Moments of the 2d directed polymer in the subcritical regime and a generalisation of the Erd\"os-Taylor theorem

TL;DR

This paper analyzes the moments of the 2D directed polymer's partition function in the subcritical regime, revealing their limits, connecting to Gaussian free fields, and generalizing the Erdős-Taylor theorem on collision local times.

Contribution

It computes the limiting moments of the partition function and averaged field, and extends the Erdős-Taylor theorem to multiple random walk collisions in two dimensions.

Findings

Limit of moments of the partition function established.

Connection to Gaussian free field identified.

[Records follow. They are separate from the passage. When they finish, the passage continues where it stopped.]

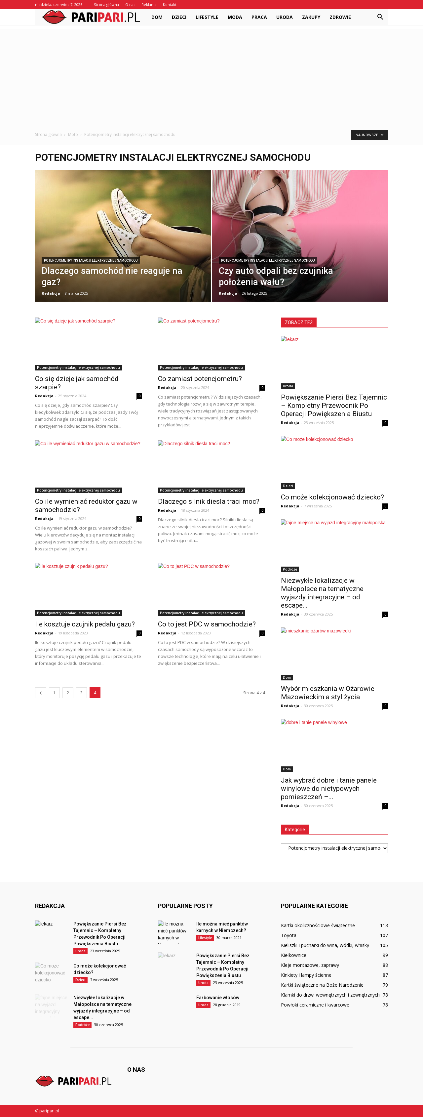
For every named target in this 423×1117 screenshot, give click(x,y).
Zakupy (311, 17)
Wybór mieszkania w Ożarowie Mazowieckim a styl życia (327, 693)
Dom (157, 17)
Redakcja (51, 293)
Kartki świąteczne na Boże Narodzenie (322, 985)
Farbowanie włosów (217, 997)
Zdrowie (340, 17)
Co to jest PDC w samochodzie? (207, 624)
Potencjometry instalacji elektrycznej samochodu (91, 260)
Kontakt (169, 4)
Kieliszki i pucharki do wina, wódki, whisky (325, 945)
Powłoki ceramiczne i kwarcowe (315, 1005)
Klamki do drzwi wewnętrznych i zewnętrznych (330, 995)
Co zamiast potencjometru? (200, 379)
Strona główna (106, 4)
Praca (259, 17)
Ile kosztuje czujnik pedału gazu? (85, 624)
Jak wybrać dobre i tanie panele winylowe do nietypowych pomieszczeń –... (329, 788)
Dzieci (179, 17)
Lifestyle (207, 17)
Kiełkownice (293, 955)
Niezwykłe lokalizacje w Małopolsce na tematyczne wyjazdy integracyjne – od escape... (322, 593)
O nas (130, 4)
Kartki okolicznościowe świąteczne (318, 925)
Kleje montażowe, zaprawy (310, 965)
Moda (235, 17)
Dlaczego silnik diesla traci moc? (208, 501)
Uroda (284, 17)
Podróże (290, 569)
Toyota (288, 935)
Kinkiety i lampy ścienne (306, 975)
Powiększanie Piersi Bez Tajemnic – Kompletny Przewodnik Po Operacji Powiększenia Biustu (334, 405)
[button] (380, 17)
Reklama (149, 4)
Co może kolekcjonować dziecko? (332, 497)
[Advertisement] (211, 75)
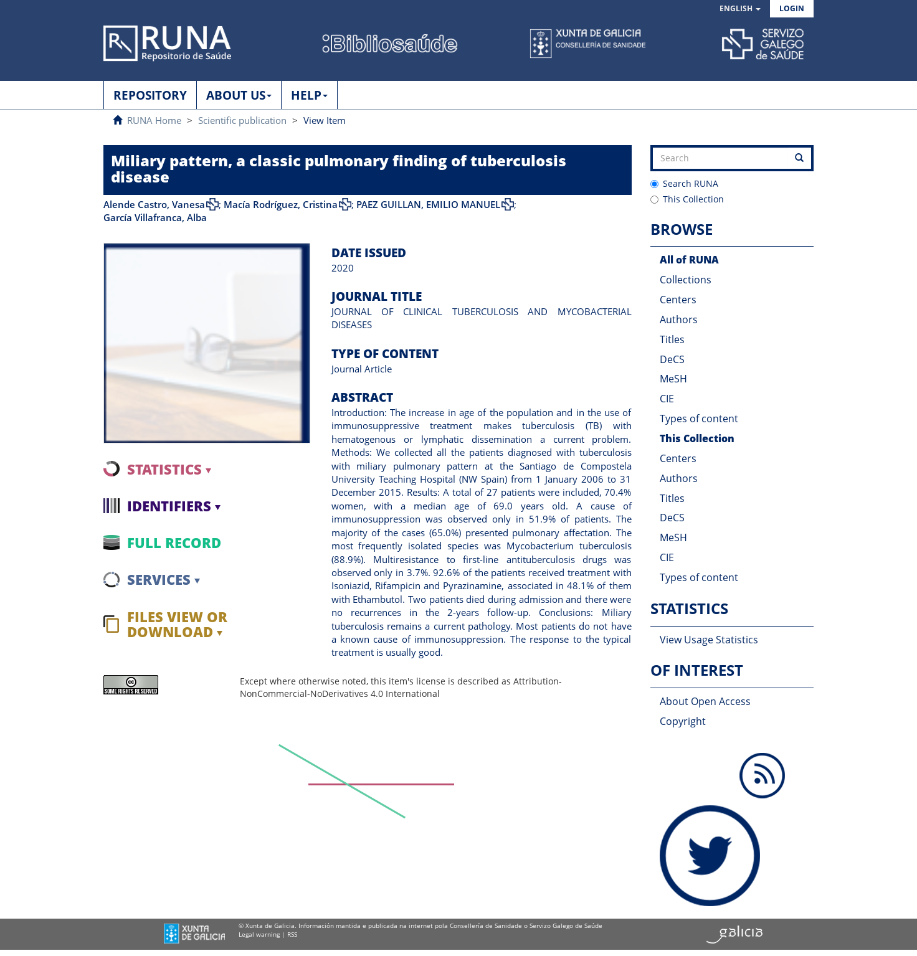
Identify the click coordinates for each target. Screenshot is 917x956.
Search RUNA (684, 183)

Generalization of Erdős-Taylor theorem on collision times.

Abstract

We compute the limit of the moments of the partition function $Z_{N}^{\beta_N} $ of the directed polymer in dimension $d=2$ in the subcritical regime, i.e. when the inverse temperature is scaled as $\beta_N \sim \hat{\beta} \sqrt{\tfrac{\pi}{\log N}}$ for $\hat{\beta} \in (0,1)$. In particular, we establish that for every $h \in \mathbb{R}$, $\lim_{N \to \infty } \mathbb{E}\big[\big(Z_{N}^{\beta_N}\big)^h\big]=\big(\frac{1}{1-\hat{\beta}^2}\big)^{\frac{h(h-1)}{2}}.$ We also identify the limit of the moments of the averaged field $\tfrac{\sqrt{\log N}}{N} \sum_{x \in \mathbb{Z}^2} \varphi(\tfrac{x}{\sqrt{N}})\big(Z_{N}^{\beta_N}(x)-1 \big )$, for $\varphi \in C_c(\mathbb{R}^2)$, as those of a gaussian free field. As a byproduct, we identify the limiting probability distribution of the total pairwise collisions between $h$ independent, two dimensional random walks starting at the origin. In particular, we derive that $$ \frac{\pi}{\log N}\sum_{1 \leq i<j\leq h} \mathsf{L}_N^{(i,j)}\xrightarrow[N \to \infty ]{(d)} \Gamma\big( \tfrac{h(h-1)}{2},1\big) \, ,$$ where ${\mathsf{L}}^{(i,j)}_N$ denotes the collision local time by time $N$ between copies $i,j$ and $\Gamma$ denotes the Gamma distribution. This generalises a classical result of Erd\"{o}s-Taylor.